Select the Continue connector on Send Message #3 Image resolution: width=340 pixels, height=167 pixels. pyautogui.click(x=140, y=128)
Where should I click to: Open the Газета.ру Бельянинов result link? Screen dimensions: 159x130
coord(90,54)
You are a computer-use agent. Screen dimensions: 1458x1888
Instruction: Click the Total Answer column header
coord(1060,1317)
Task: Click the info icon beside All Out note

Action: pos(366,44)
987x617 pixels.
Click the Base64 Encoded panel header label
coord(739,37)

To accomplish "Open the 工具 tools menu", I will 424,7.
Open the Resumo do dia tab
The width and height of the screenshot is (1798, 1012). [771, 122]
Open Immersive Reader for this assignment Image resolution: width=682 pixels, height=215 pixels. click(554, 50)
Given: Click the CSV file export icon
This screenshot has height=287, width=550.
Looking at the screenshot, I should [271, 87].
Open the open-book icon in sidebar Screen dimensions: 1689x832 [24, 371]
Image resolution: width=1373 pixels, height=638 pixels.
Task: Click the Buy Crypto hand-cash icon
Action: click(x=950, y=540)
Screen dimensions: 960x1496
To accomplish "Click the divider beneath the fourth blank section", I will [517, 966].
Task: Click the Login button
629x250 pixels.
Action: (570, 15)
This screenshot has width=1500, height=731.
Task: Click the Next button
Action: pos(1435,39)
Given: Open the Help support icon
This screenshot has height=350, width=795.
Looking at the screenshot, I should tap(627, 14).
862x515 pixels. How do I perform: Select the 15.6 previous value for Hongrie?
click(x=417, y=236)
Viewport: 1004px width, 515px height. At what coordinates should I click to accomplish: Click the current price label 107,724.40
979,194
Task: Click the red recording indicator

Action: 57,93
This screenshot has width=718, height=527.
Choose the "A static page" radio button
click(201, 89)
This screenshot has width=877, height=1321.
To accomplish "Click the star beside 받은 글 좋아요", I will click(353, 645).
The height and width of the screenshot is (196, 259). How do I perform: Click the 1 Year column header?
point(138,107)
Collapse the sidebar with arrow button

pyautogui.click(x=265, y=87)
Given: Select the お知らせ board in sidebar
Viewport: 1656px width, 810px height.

> [AIM]: Update all the records by changing every occurrence of "column header" to "column heading", leaving everything else unchanged.

> [ANSWER IN FULL]:
Select the Continue connector on Send Message #3 Image resolution: width=340 pixels, height=167 pixels. pyautogui.click(x=140, y=128)
Where should I click to: Open the Газета.ру Бельянинов result link? Screen dimensions: 159x130
coord(90,54)
You are a computer-use agent. Screen dimensions: 1458x1888
Instruction: Click the Total Answer column heading
coord(1060,1317)
Task: Click the info icon beside All Out note

Action: pos(366,44)
987x617 pixels.
Click the Base64 Encoded panel header label
coord(739,37)

To accomplish "Open the 工具 tools menu", I will 424,7.
Open the Resumo do dia tab
The width and height of the screenshot is (1798, 1012). [771, 122]
Open Immersive Reader for this assignment Image resolution: width=682 pixels, height=215 pixels. click(554, 50)
Given: Click the CSV file export icon
This screenshot has height=287, width=550.
Looking at the screenshot, I should [271, 87].
Open the open-book icon in sidebar Screen dimensions: 1689x832 [24, 371]
Image resolution: width=1373 pixels, height=638 pixels.
Task: Click the Buy Crypto hand-cash icon
Action: click(x=950, y=540)
Screen dimensions: 960x1496
To accomplish "Click the divider beneath the fourth blank section", I will [517, 966].
Task: Click the Login button
629x250 pixels.
Action: (570, 15)
This screenshot has width=1500, height=731.
Task: Click the Next button
Action: pos(1435,39)
Given: Open the Help support icon
This screenshot has height=350, width=795.
Looking at the screenshot, I should tap(627, 14).
862x515 pixels. How do I perform: Select the 15.6 previous value for Hongrie?
click(x=417, y=236)
Viewport: 1004px width, 515px height. At what coordinates should I click to accomplish: Click the current price label 107,724.40
979,194
Task: Click the red recording indicator

Action: 57,93
This screenshot has width=718, height=527.
Choose the "A static page" radio button
click(201, 89)
This screenshot has width=877, height=1321.
To accomplish "Click the star beside 받은 글 좋아요", I will click(353, 645).
The height and width of the screenshot is (196, 259). How do I perform: Click the 1 Year column heading?
point(138,107)
Collapse the sidebar with arrow button

pyautogui.click(x=265, y=87)
Given: Select the お知らせ board in sidebar
Viewport: 1656px width, 810px height.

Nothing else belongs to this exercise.